■ **Problem to solve**: Please name the clinically approved Bruton's tyrosine kinase (BTK) inhibitor that the abstract below on mitochondrial respiration in chronic lymphocytic leukemia cells mentions.

[Passage to read — start]

Mitochondrial bioenergetics profiling, a measure of oxygen consumption rates, correlates with prognostic markers and can be used to assess response to
therapy in
chronic lymphocytic leukemia (CLL) cells. In this study, we measured mitochondrial respiration rates in primary CLL cells using respirometry to evaluate mitochondrial function. We found significant increases in mitochondrial respiration rates in CLL versus control B lymphocytes. We also observed amongst CLL patients that advanced age, female sex, zeta-chain-associated
protein of 70 kD (ZAP-70+), cluster of differentiation 38 (CD38+), and elevated β2-microglobulin (β2-M) predicted increased maximal respiration rates. ZAP-70+ CLL cells exhibited significantly higher bioenergetics than B lymphocytes or ZAP-70- CLL cells and were more sensitive to the uncoupler,
carbonyl cyanide-p-trifluoro-methoxyphenylhydrazone (
FCCP). Univariable and multivariable linear regression analysis demonstrated that ZAP-70+ predicted increased maximal respiration. ZAP-70+ is a surrogate for B cell receptor (BCR) activation and can be targeted by
ibrutinib, which is a clinically approved
Bruton's tyrosine kinase (BTK) inhibitor. Therefore, we evaluated the oxygen consumption rates (OCR) of CLL cells and plasma
chemokine (C-C motif)
ligands 3 and 4 (CCL3/CCL4) levels from
ibrutinib-treated patients and demonstrated decreased OCR similar to control B lymphocytes, suggesting that
ibrutinib treatment resets the mitochondrial bioenergetics, while diminished CCL3/CCL4 levels indicate the down regulation of the BCR signaling pathway in CLL. Our data support evaluation of mitochondrial respiration as a preclinical tool for the response assessment of CLL cells.

[Passage to read — finish]
[Extracted entries — start]

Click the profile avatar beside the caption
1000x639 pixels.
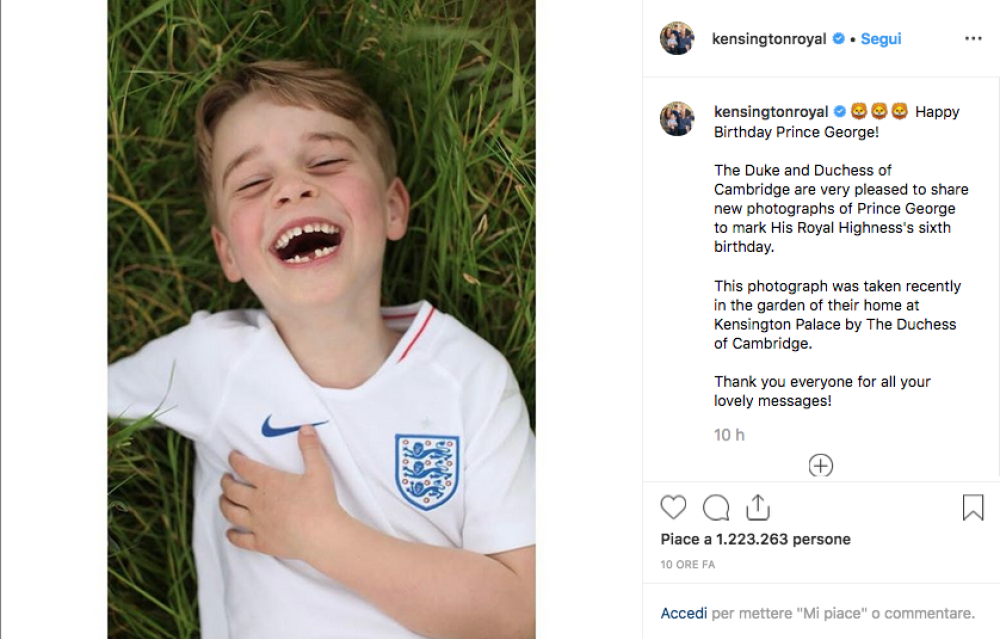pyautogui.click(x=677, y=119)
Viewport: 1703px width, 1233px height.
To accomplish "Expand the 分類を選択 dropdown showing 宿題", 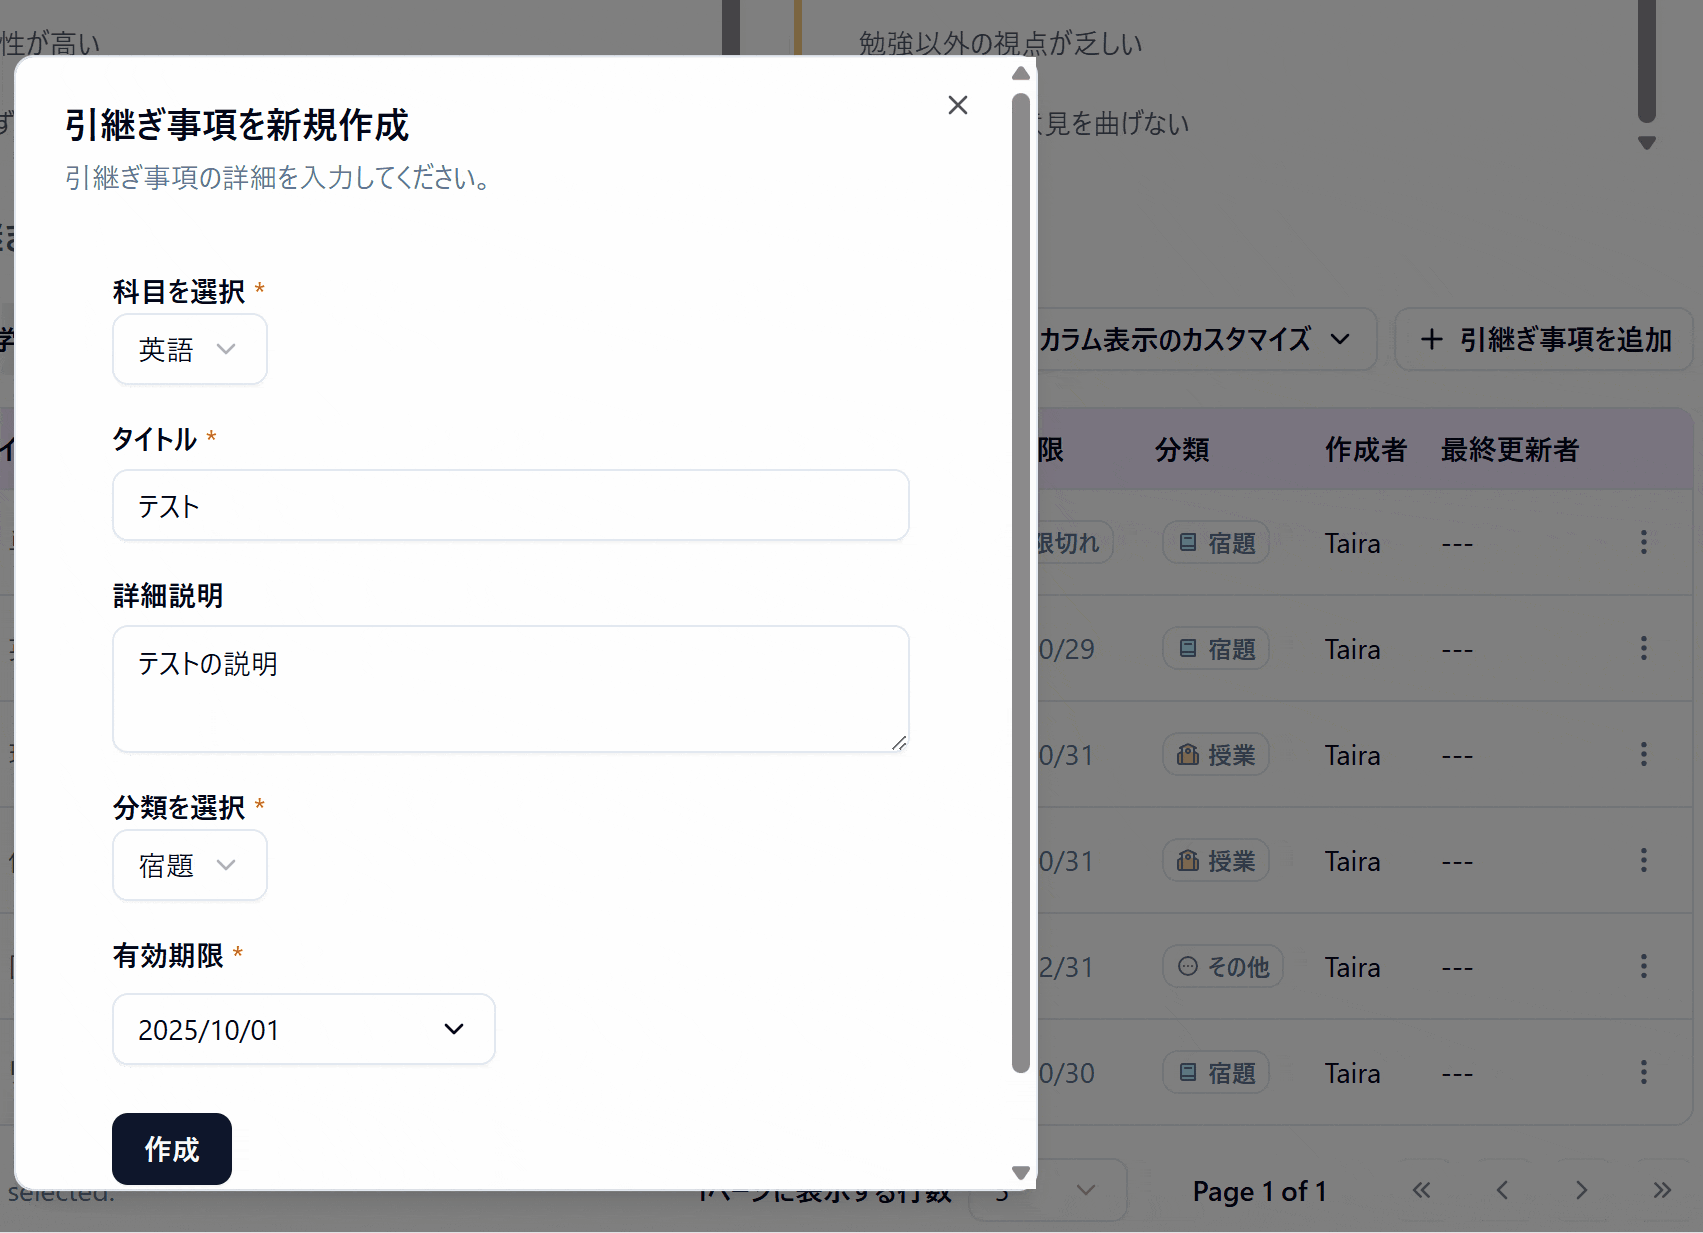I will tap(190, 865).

[Extracted entries — finish]

■ **Answer to the problem**: Ibrutinib.